The DFL Party has had a lock on the Minnesota attorney general’s office for almost five decades. Too often that has discouraged high-caliber Republican candidates from seeking the position, a regrettable reality again as voters head to the primary polls later this month.

Attorney General Lori Swanson’s sudden decision to run for governor gives the GOP a real opening to reclaim this statewide office and restore needed balance. The DFL field of candidates is crowded. A Republican with broad appeal could have stood above the fray, engineering momentum for a November win. But the GOP is frustratingly ill-prepared for this opportunity.

Two of the contenders — former state legislator Robert Lessard and perennial candidate Sharon Anderson — are not attorneys. The third, Doug Wardlow, is a lawyer. But his work for a controversial conservative group known for its leaders’ anti-gay views raises questions about whether he would use the office to pursue a similar agenda rather than focusing on consumer issues.

Wardlow nevertheless is the only GOP primary candidate qualified to do the job and merits the Star Tribune Editorial Board’s primary endorsement for that reason. While Lessard, 87, has correctly noted that the state’s attorney general does not have to be a lawyer, the state would be ill-served by having someone who isn’t.

Among the attorney general’s duties: to “act as public advocates in areas such as child support enforcement, consumer protections, antitrust and utility regulation; propose legislation; enforce federal and state environmental laws; represent the state and state agencies before the state and federal courts; handle criminal appeals and serious statewide criminal prosecutions,” according to the National Association of State Attorneys General.

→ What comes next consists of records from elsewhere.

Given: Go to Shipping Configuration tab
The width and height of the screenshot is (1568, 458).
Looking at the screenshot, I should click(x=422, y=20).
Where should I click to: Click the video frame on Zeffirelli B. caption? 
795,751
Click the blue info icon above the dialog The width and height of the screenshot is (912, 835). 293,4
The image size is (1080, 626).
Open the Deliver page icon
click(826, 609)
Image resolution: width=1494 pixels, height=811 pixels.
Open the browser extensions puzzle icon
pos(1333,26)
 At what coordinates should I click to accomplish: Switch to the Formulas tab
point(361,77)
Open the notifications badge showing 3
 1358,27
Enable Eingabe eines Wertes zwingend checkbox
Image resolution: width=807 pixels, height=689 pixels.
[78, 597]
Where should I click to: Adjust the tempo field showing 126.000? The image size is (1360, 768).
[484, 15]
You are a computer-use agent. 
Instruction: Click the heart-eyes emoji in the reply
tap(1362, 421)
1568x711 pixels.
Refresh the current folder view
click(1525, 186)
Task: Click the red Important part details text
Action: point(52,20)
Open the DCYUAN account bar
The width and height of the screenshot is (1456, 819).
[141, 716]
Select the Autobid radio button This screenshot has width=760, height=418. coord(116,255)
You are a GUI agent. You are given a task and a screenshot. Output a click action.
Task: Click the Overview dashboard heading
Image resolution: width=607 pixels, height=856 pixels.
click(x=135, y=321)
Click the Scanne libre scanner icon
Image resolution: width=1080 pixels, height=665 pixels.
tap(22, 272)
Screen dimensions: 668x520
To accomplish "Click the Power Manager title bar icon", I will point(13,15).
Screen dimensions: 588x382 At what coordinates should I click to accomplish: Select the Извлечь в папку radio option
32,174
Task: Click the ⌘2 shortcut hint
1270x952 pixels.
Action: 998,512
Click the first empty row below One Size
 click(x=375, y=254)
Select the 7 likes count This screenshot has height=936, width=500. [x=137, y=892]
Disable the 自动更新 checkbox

Wardlow, 40, is a Georgetown University Law Center graduate. He served one term in the Minnesota House representing Eagan before his 2012 defeat. Bills authored by him took aim at unions and the Affordable Care Act. During an Editorial Board interview, Wardlow said he would focus on public safety as attorney general. That’s admirable, but there’s little in his experience to suggest that is an area he’s experienced in or passionate about.

Wardlow’s employment with the Arizona-based Alliance Defending Freedom (ADF), a religious liberty advocacy group, will generate enthusiasm among some primary voters but weaken broader support. The Southern Poverty Law Center has designated ADF as a “hate group” for leaders’ statements on homosexuality.

Questions about this are inevitable and will not help the GOP end the DFL’s stranglehold on the Attorney General’s Office.

Editor’s note: The Star Tribune Editorial Board’s endorsement in the DFL Party contest for attorney general is planned for publication on Tuesday.